A. went back to the car to nap with a headache while K. and I gathered in the courtyard outside the theater arts building with a sizable crowd (of 50-60?) to enjoy the pandemic-safe performance. It took place entirely outside at 12 different spots around campus, with mobile scenery and the actors miked. The scenes were interspersed with dances by two different troupes, and some tableaus. It was quite well done, and the rain had cleared up. Here we are looking down over the railing of a walkway onto the action.
Dancers in orange overalls and plaid shirts on the left, action on the wagon on the right.
This was my favorite dance piece, involving a different group in blue and white. Too bad it involved beginning on the (wet) ground in slow motion as each dancer gather momentum, finally processing out through the gate with the college's name.

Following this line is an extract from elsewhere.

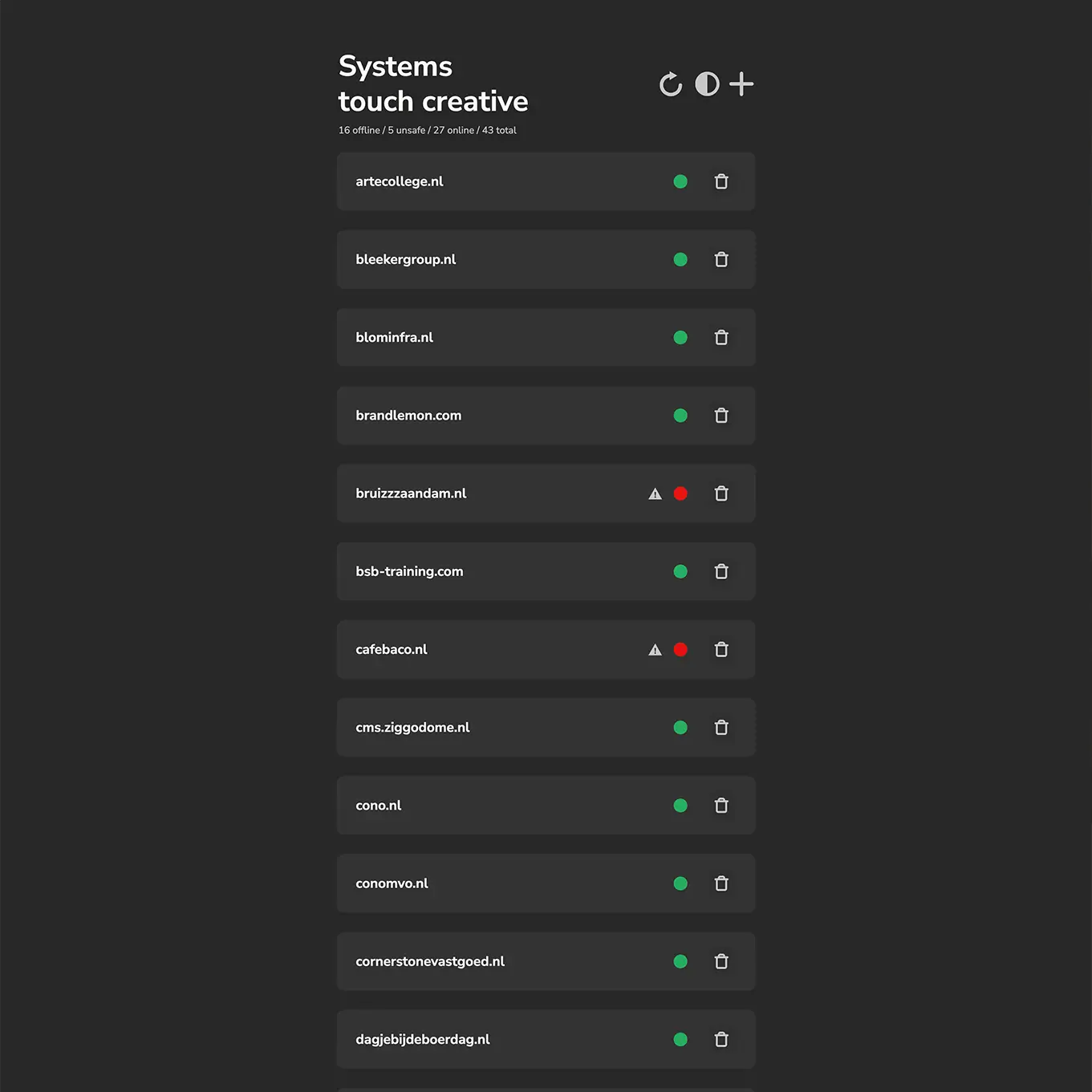This screenshot has height=1092, width=1092.
Task: Click warning triangle on cafebaco.nl row
Action: [656, 650]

The scene that happened next in the courtyard involved a good bit of humorous staging involving the checkerboard in the foreground.
Interlude with both companies.
As the Thirty-Years War (1618-1648) drags on, Mother Courage loses her children one by one, including a son who was on the right side of the law as long as he was raping and pillaging during a campaign but was found to be a war criminal when a brief cease-fire was declared. This was a particular "Brechtian" moment of satirical irony. Meanwhile, Mother Courage wheels and deals, always trying to make a buck while avoiding any but the most superficial political allegiances.

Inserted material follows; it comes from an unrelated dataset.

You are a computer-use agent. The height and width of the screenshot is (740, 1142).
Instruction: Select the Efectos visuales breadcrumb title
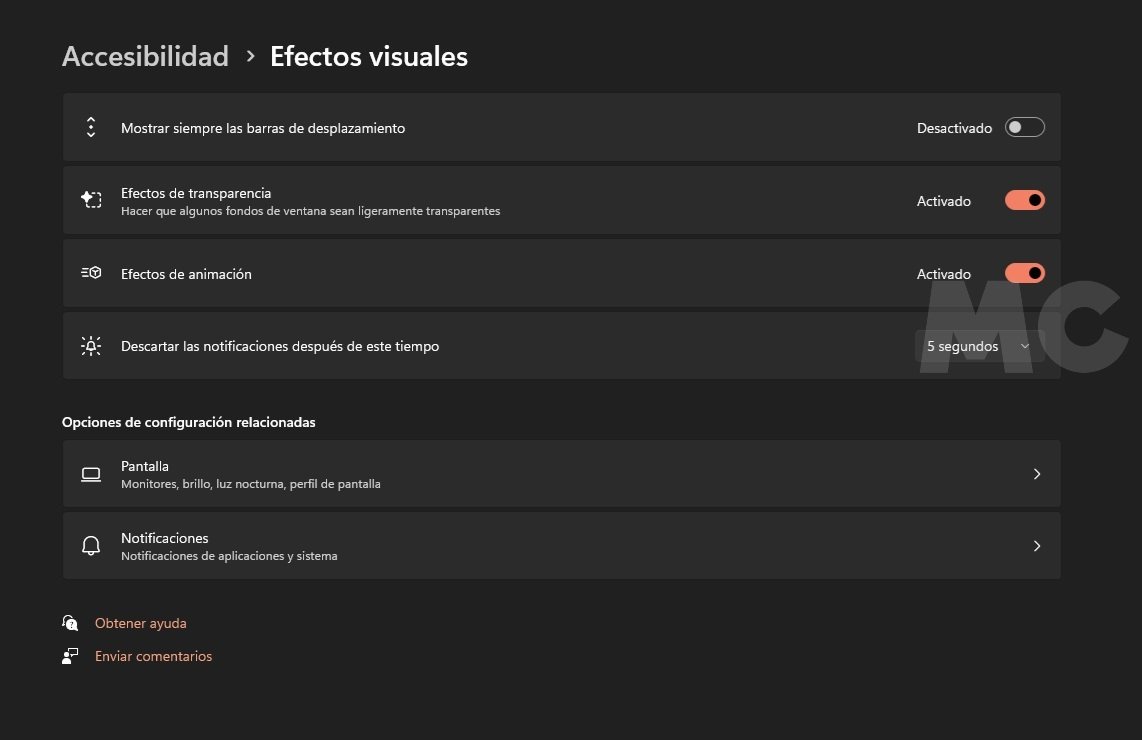[x=369, y=56]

By the time of the last dance piece, it was full dark. (Daylight Saving Time had ended the night before.) The last couple of scenes were done here in the original courtyard, in front of the white house in the background and then around the corner at this lawn.

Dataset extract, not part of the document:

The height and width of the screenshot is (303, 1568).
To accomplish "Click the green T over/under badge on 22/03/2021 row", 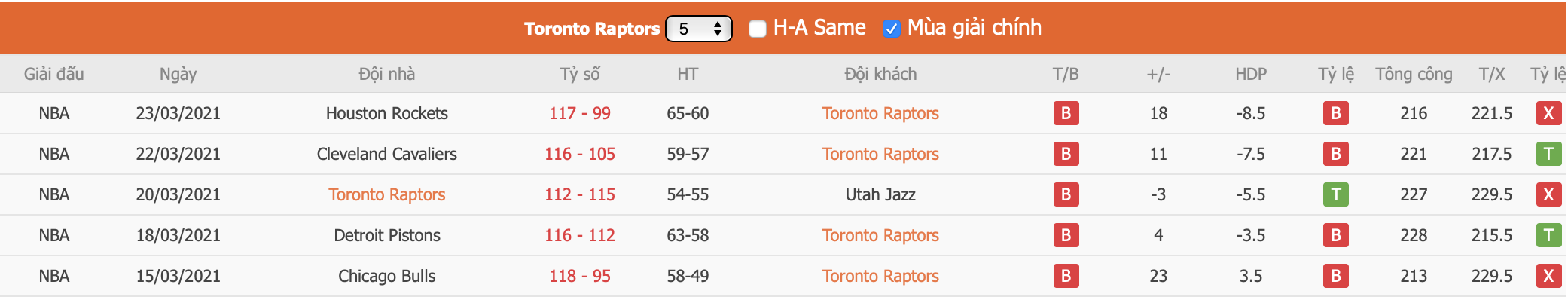I will [1548, 154].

Then it was back in the car for the half-hour trip back to Harrisburg, where the brewery I had picked out actually closed at 7pm, so we opted for my second choice, McGrath's Irish pub. It was amazing. (See my Yelp review.) Finally, I boarded a Greyhound bus back to Pittsburgh. Bless him, Dear Husband came to pick me up after midnight so I didn't have to walk to my car in the garage alone or drive myself home after a long but good day. I am really glad K. extended the invitation and that I was able to make the time and the trip.